ぼくは、『森』の中で、みんなと遊んでいました。
【虹を見つけた】
コンクリート造りの檻の中から見えるのは、みんなが入っている檻です。向かいがリスさんとアライグマさん。そのとなりにクマさんがいます。
ここは動物園といって、人間たちがぼくたちのような動物を見に来る場所なのだそうです。それは、リスさんから教えてもらったことです。朝早くに、ぼくたちの世話をする人間がきて、檻の掃除をしていきます。それから、食べるものを運んできます。その後は何もすることがありません。リスさんたちと話をするくらいです。
景色も変わることはありません。ただ、夜になったり、朝になったりするだけです。
ところが、今日は空になにか色がついていました。
ぼくは、リスさんに尋ねました。
「あれはなあに?」
「あれは虹だよ」
「虹っていうのか」
あの色にもちゃんと名前がついているんだと思うと、なんだか少し嬉しい気持ちになってきました。
「きれいだね」
「とてもきれいだ。空に色の橋がかかっているみたいだ」
「光のカーテンみたいだ」
みんなは口々に言いました
「どんなものなんだろう。あの虹は、そばまで行けばどんなふうに見えるんだろう」
ぼくはふと思いついたことを言ってみました。
「誰も、虹のそばまで行ったことはないよ」
リスさんが言いました。
「考えるだけ無駄だろう。俺たちはどうせ、ここで死ぬんだからな」
アライグマさんが言いました。
「そんなことないよ。きっと自由になれる日が来るよ」
リスさんが言いました。
「いつかあの虹のそばまでいってみたいね」
クマさんが言いました。ぼくも、同じ気持ちでいました。
空には虹がかかることを知ってから、ぼくは毎日空を眺めて、虹を探しています。虹が出るとみんな喜ぶからです。
でも、虹はなかなか空にかかりません。
「今日は、虹は出ないのか」
ある日の夕方、ぼくは言いました。
「雨が降らないと虹は出ないよ」
リスさんが、ぼくに教えてくれました。
「そうか、そういうもんなのか」
虹が出ないとおもしろくありません。それでもぼくは、夜になるまで虹を探していました。今日は、虹は出ないようでした。暗いと虹も見えないので、夜はリスさんと話をします。
「リスさん、君はどうやってここに来たんだい」
「眠らされて、気がついたら檻の中にいたよ。君は?」
「ぼくはここで生まれたんだ」
ぼくは、自分の姿を見たことがないのですが、キツネという種類の動物だそうです。
「リスさん、昔いた、森の話をしてよ」
ぼくは、リスさんにお願いしました。
「森は、こことは違う、色んな音であふれているんだ。いろんな良い匂いもする。木の匂いや土の匂い、季節の風にも匂いがついているよ」
「ぼくには、想像もできないな」
「私がいつか、連れて行ってあげるよ」
「ありがとう。いつか、一緒に森に行こうよ。絶対約束だよ」
【虹の中の物語】
「虹の光の中には、こことはぜんぜん違う世界が広がっているんだ。そこでは、みんな争いも苦労もなく、平和な毎日が待っているんだ」
クマさんは、想像を広げるのが大好き。だから、虹の中にある世界のことを教えてくれます。

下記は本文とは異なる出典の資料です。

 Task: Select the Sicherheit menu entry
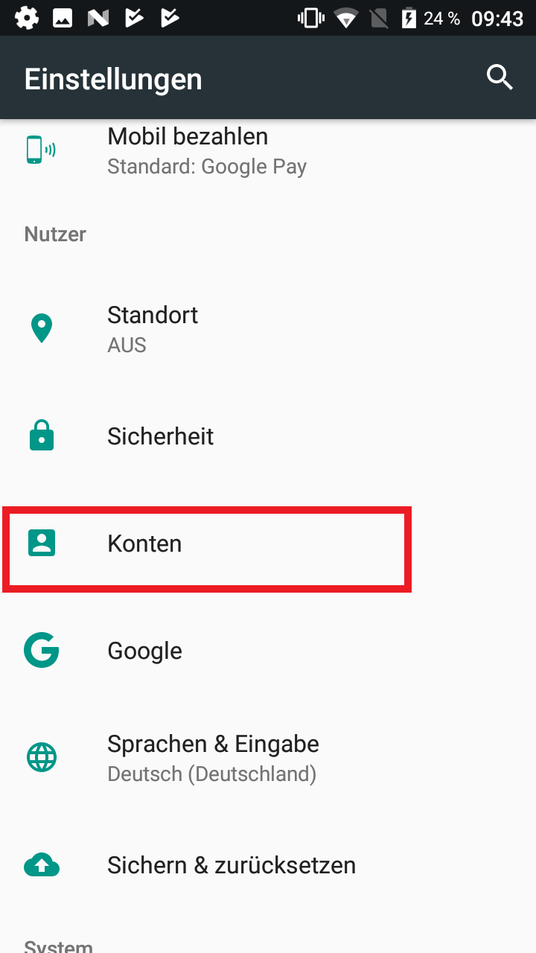(268, 436)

「みんな自由で、檻の中に入れられる動物なんかいない?」
ぼくが聞きます。
「そうだよ。みんな自由で幸せなんだ」
クマさんは、まるで虹の中を見てきたみたいに虹の中の話をしてくれます。
「あの虹の中には、太い根っこの木があるんだ。悪さをすると捕まっちゃう。だから、悪い生き物は暮らすことができない」
ぼくも、クマさんみたいに虹の中のことを想像します。虹の中の世界を想像することが、だんだん好きになってきました。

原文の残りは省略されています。